I love salads. I try to eat them with my lunch every day when I can, especially in the winter time when I just find myself craving greens, whether its lettuce or spinach or kale. I think some of my near obsessiveness with vegetables comes from the two years I lived in Majuro in the Marshall Islands when I was in my late twenties. I was there to teach at the College of the Marshall Islands, and while I loved the experience, sometimes finding local fresh food could be incredibly challenging. The Marshalls are coral reef islands, and as such, there is limited top soil, which makes it tough to grow things like lettuce. Most of the food to Majuro is shipped in in great big container ships that would only dock every other week. To get things like salad greens or onions, you had to be at the store at just the right time, or otherwise crews from the purse seiners (large fishing boats) would buy out the entire stock of vegetables and fruits. In my second year there, there was an increased focus on local foods – local tomatoes, eggplants, pumpkins, and so on, but even then, quantities were limited. As you can imagine, I ate a lot of fish while I lived there and while it was abundant and tasty, I often longed for just a large green salad. I remember, particularly, one time that a friend of a friend brought raspberries with her from another island (the island had a significant American military presence and she was able to get the raspberries from a source there). Those raspberries were the most precious dessert I’ve ever eaten.

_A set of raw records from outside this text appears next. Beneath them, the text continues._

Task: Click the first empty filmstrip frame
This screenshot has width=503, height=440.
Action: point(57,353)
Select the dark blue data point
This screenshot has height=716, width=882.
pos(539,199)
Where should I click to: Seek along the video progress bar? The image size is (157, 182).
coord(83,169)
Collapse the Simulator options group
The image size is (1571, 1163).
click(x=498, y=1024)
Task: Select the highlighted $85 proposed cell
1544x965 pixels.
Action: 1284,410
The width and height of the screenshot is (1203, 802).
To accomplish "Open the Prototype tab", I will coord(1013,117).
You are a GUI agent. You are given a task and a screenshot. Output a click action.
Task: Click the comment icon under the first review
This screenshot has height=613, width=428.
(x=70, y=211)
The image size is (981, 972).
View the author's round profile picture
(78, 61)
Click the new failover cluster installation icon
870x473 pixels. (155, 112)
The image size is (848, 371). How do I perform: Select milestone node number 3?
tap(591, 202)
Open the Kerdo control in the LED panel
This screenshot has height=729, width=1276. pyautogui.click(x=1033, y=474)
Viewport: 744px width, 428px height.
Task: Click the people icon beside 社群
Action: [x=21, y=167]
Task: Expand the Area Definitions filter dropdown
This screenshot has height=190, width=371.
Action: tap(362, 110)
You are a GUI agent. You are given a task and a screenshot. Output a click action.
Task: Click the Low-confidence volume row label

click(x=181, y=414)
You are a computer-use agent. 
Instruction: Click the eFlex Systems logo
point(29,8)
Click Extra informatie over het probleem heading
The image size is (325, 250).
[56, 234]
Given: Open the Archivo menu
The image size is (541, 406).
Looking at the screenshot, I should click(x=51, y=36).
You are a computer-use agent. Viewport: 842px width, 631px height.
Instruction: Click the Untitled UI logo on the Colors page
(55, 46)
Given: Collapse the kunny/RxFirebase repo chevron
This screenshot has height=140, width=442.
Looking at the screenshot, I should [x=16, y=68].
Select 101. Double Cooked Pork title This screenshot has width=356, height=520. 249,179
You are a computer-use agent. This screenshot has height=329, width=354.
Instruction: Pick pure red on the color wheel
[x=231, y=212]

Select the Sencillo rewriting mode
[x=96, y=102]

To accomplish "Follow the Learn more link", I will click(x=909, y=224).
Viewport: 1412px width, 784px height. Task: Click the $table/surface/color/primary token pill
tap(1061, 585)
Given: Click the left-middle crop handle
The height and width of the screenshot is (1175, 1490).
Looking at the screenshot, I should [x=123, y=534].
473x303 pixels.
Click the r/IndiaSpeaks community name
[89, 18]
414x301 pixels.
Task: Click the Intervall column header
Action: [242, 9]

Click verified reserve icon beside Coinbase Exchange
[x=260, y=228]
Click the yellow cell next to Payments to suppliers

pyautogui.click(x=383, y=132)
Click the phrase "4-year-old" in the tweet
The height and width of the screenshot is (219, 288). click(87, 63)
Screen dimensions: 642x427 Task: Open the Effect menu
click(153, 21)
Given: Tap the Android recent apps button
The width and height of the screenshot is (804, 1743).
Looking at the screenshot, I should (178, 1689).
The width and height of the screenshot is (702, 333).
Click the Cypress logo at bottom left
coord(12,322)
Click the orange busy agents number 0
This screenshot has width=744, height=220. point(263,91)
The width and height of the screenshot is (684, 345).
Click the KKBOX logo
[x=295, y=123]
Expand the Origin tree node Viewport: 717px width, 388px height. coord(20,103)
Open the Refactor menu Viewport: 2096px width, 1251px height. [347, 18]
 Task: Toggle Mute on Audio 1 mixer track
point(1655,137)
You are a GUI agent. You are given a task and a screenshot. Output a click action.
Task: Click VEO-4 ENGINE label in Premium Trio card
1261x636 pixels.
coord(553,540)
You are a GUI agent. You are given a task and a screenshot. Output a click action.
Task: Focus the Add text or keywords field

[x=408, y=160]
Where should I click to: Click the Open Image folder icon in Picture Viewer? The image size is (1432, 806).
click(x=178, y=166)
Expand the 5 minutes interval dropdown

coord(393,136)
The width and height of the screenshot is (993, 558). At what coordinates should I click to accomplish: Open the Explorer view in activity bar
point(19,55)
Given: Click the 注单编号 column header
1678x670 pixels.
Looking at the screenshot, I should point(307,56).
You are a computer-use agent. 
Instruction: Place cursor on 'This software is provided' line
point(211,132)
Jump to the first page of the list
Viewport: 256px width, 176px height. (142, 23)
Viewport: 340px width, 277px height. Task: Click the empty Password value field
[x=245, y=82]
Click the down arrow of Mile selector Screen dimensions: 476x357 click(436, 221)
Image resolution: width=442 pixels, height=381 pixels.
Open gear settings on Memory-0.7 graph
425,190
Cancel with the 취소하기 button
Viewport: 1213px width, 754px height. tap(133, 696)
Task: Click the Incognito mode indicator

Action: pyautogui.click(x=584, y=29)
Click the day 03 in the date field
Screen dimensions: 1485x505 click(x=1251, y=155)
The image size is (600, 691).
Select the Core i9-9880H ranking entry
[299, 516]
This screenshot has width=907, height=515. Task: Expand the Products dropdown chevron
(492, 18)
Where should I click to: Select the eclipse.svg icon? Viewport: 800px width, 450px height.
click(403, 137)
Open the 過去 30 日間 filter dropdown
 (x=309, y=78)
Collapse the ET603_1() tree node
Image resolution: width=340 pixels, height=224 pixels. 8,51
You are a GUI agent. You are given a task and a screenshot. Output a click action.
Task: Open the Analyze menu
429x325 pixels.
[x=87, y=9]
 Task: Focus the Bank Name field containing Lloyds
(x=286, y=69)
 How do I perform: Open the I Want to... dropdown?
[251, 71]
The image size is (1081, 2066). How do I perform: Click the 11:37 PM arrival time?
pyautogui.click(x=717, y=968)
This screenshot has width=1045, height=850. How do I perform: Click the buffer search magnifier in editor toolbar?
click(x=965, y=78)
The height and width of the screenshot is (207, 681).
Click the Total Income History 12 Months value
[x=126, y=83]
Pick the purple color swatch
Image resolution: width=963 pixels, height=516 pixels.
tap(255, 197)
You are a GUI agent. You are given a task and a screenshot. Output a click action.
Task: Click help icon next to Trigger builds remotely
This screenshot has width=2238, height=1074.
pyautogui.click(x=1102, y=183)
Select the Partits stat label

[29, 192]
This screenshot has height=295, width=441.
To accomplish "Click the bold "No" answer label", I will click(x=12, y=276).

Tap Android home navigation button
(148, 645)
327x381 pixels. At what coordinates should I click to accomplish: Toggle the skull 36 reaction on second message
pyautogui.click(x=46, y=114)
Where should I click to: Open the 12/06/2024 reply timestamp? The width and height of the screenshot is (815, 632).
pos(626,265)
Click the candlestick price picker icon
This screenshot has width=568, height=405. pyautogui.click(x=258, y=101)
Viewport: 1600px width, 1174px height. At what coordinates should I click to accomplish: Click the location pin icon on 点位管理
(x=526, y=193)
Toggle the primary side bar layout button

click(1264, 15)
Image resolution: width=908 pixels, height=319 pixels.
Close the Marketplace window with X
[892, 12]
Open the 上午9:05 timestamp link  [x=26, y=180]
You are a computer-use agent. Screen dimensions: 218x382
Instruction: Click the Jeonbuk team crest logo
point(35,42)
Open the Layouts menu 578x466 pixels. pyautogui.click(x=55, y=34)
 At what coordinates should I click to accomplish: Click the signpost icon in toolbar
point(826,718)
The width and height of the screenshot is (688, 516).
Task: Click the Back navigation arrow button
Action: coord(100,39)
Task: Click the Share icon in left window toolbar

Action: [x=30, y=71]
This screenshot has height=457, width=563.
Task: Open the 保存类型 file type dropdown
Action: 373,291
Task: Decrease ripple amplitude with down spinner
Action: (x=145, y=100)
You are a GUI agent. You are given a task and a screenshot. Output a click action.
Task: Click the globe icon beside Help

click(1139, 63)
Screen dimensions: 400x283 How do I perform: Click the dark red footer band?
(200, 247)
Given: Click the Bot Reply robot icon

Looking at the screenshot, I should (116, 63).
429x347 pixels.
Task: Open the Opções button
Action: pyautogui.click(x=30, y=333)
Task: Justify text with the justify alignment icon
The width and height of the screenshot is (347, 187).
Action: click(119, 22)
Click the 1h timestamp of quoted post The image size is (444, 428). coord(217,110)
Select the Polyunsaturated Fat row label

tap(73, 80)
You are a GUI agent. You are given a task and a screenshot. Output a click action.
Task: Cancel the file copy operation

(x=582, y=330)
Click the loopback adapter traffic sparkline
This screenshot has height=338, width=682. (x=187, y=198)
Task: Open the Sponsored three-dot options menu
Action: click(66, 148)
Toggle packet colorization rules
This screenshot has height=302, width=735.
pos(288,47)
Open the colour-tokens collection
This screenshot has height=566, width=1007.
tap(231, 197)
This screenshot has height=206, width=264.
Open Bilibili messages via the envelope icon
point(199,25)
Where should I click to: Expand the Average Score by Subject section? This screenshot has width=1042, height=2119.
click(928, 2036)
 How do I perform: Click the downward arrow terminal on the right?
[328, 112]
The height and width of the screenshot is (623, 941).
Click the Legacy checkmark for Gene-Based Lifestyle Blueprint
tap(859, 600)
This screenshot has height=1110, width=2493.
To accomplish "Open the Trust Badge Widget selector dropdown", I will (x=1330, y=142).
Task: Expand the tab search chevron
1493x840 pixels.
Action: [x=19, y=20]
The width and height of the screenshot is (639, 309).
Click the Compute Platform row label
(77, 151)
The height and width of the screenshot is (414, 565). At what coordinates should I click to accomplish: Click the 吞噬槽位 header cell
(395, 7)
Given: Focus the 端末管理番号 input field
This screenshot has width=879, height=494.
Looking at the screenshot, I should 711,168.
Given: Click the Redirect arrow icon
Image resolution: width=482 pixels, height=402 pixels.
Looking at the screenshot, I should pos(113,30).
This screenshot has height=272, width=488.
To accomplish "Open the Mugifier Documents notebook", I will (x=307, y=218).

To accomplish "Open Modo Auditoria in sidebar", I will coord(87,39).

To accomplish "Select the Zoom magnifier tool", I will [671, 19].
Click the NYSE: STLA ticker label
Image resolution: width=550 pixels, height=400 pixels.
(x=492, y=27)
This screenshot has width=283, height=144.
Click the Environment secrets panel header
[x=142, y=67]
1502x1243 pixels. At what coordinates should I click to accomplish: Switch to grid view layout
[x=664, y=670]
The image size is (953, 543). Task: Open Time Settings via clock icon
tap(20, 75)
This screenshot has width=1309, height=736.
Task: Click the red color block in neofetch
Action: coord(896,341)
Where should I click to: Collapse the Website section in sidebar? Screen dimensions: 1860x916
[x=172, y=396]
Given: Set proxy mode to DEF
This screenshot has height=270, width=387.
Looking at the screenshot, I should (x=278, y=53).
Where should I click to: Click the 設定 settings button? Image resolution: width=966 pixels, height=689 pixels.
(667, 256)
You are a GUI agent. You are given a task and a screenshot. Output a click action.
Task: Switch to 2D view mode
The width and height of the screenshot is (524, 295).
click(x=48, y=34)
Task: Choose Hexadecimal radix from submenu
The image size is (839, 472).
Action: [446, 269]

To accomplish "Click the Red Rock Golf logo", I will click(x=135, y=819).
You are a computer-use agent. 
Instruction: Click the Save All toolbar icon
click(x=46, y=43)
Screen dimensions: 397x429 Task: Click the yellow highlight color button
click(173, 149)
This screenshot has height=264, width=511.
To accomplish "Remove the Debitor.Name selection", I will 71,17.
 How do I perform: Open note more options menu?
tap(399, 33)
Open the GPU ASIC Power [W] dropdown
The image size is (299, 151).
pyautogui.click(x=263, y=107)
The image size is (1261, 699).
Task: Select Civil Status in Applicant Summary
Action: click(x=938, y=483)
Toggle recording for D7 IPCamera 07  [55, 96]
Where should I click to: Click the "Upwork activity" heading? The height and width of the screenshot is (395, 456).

So, salads with all sorts of various ingredients, locally sourced, make me tremendously happy. Since I’ve moved to the PNW, I’ve gotten much more adventurous about pairing salad greens with fruits. This particular salad is a simple combination of spinach, pears, and walnuts, topped off with a tangy Meyer lemon vinaigrette. Since this is Meyer lemon season, now’s the time to add Meyer lemons to everything that you can.
- 1 teaspoon finely chopped shallots
- Juice from 1/2 Meyer lemon
- 1/3 cup olive oil
- 1 teaspoon finely chopped fennel fronds or parsley
- Pinch salt
- Pinch pepper
- 4 cups spinach
- 1 ripe pear
- 1/2 cup walnuts
- Combine all the ingredients for the Meyer lemon vinaigrette in a small jar. Tighten the lid and shake vigorously.
- Combine the spinach, pears and walnuts. Drizzle with the vinaigrette. Enjoy!